A retomada nas vendas ocorreu logo após o presidente dos Estados Unidos, Donald Trump, anunciar uma extensão por tempo indeterminado do cessar-fogo entre os EUA e o Irã no início de abril, o que encorajou o retorno de algumas embarcações ao porto para reabastecimento. A demanda foi liderada pelo óleo combustível de baixíssimo teor de enxofre (VLSFO), que registrou 37.000 toneladas em vendas, ante 21.000 toneladas em março. As vendas de óleo combustível de alto teor de enxofre (HSFO) subiram de 7.000 para 18.000 toneladas, enquanto os volumes de gasóleo marítimo passaram de 855 para 2.100 toneladas.

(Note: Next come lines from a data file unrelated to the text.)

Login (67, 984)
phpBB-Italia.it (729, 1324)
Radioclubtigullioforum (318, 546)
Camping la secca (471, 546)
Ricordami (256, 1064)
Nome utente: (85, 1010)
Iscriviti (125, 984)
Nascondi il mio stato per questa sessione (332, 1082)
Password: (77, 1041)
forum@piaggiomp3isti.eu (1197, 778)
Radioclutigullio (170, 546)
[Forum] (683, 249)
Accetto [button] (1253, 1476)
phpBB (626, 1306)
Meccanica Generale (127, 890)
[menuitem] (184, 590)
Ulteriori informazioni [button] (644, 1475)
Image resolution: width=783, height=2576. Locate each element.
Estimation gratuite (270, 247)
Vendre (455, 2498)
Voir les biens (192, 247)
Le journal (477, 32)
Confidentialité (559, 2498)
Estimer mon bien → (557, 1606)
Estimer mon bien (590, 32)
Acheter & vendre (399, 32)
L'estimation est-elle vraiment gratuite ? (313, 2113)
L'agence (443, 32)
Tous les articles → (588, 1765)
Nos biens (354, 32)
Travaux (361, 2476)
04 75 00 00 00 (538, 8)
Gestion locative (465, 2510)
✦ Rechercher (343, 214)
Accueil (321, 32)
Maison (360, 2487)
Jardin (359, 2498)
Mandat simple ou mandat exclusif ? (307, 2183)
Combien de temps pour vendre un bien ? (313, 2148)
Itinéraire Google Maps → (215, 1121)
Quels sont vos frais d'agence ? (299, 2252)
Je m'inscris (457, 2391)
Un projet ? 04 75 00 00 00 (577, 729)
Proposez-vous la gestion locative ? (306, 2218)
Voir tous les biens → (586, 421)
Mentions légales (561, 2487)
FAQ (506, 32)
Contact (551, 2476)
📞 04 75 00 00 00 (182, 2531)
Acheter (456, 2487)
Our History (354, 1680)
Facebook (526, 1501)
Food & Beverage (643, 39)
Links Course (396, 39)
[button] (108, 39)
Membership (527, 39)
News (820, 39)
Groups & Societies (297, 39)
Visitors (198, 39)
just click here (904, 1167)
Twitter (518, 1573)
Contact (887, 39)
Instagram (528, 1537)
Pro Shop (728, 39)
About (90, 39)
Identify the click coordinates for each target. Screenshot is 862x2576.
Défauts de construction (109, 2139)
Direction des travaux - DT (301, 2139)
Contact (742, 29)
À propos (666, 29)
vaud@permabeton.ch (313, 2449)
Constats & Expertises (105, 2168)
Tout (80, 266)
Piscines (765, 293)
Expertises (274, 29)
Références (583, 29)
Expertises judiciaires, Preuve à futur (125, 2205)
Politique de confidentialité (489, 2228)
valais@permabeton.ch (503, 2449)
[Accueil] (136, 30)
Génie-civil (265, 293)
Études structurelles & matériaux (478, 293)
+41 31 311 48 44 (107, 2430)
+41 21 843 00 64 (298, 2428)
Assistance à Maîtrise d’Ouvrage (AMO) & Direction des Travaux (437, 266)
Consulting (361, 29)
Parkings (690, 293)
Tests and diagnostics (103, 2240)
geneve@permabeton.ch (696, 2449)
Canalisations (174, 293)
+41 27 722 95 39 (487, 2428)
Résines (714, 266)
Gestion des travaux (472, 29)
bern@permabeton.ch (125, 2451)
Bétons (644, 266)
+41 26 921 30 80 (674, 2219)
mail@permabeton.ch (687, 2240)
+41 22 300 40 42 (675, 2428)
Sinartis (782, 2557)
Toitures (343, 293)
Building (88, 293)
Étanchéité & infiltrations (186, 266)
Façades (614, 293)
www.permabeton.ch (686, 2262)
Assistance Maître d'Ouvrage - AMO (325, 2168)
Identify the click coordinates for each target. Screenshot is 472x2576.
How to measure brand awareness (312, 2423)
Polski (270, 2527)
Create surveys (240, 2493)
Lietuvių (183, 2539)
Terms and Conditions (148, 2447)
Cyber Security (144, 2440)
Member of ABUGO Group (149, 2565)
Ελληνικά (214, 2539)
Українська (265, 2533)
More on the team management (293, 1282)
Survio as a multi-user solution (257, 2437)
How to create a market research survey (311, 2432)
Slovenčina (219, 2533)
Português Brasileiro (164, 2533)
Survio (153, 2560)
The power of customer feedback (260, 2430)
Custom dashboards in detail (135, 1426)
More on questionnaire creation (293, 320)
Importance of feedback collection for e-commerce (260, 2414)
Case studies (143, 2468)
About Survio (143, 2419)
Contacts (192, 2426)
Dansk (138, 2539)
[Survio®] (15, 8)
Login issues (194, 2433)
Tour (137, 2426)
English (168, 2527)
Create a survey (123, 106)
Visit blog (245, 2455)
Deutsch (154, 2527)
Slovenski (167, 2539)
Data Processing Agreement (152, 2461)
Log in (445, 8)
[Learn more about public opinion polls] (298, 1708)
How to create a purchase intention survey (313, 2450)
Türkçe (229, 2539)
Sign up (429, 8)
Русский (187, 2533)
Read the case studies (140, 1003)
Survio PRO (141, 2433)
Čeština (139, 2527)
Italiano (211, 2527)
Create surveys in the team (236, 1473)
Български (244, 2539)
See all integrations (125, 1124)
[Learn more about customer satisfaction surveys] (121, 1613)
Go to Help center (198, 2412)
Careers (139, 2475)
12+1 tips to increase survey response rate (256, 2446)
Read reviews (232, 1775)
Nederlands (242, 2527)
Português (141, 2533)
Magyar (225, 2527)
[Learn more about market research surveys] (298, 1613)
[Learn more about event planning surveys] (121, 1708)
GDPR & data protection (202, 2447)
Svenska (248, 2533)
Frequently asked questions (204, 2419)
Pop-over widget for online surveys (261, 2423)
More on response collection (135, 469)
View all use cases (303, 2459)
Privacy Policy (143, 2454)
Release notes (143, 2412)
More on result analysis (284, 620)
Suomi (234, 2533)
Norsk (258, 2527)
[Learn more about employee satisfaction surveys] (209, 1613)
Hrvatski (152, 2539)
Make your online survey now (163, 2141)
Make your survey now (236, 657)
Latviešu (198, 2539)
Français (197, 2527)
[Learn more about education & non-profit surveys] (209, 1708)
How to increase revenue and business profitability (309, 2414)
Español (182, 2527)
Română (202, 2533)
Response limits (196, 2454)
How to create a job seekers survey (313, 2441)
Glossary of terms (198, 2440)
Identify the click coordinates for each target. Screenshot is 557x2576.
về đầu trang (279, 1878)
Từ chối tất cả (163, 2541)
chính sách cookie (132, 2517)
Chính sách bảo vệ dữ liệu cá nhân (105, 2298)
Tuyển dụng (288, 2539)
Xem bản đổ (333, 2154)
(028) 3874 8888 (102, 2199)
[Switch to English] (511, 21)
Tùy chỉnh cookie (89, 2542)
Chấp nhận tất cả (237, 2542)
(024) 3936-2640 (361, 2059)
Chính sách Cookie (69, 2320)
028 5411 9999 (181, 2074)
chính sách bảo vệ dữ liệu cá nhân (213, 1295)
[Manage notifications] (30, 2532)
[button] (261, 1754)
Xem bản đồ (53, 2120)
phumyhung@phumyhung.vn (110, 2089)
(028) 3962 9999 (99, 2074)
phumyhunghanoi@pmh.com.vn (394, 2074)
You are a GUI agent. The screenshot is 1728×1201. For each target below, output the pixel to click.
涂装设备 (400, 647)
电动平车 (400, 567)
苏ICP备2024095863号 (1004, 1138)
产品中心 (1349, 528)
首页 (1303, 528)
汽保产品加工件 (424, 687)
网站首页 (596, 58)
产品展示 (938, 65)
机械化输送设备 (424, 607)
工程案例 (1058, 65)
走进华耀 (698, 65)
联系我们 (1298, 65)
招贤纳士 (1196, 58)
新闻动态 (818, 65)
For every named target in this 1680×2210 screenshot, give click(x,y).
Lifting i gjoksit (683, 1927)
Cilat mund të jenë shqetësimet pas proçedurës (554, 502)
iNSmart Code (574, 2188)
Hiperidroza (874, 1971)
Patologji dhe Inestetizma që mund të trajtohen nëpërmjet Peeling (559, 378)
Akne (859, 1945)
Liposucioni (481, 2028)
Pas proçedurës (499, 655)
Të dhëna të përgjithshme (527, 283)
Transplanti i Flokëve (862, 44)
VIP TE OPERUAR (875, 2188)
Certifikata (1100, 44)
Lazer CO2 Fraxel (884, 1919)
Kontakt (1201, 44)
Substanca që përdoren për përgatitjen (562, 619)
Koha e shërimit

Apesar da leve melhora estatística, a situação permanece crítica. A precariedade da segurança na região e os elevados prêmios de seguro contra riscos de guerra continuam forçando compradores habituais a desviar suas rotas de abastecimento para portos na Índia, Sri Lanka e na costa africana. Além disso, a disponibilidade de combustível está severamente restrita devido à queda nas importações e à suspensão da produção local, levando muitos fornecedores a dependerem apenas dos estoques remanescentes em tanques e barcaças. O cenário de cautela foi novamente agravado por um recente ataque de drones às instalações de armazenamento e carregamento do porto. Com as novas tensões, a atividade despencou no início de maio: dados da Argus mostram apenas duas negociações, somando cerca de 2.000 toneladas, nos três primeiros dias de operação do mês, com traders locais descrevendo a atual dinâmica de oferta e demanda como "morta e seca".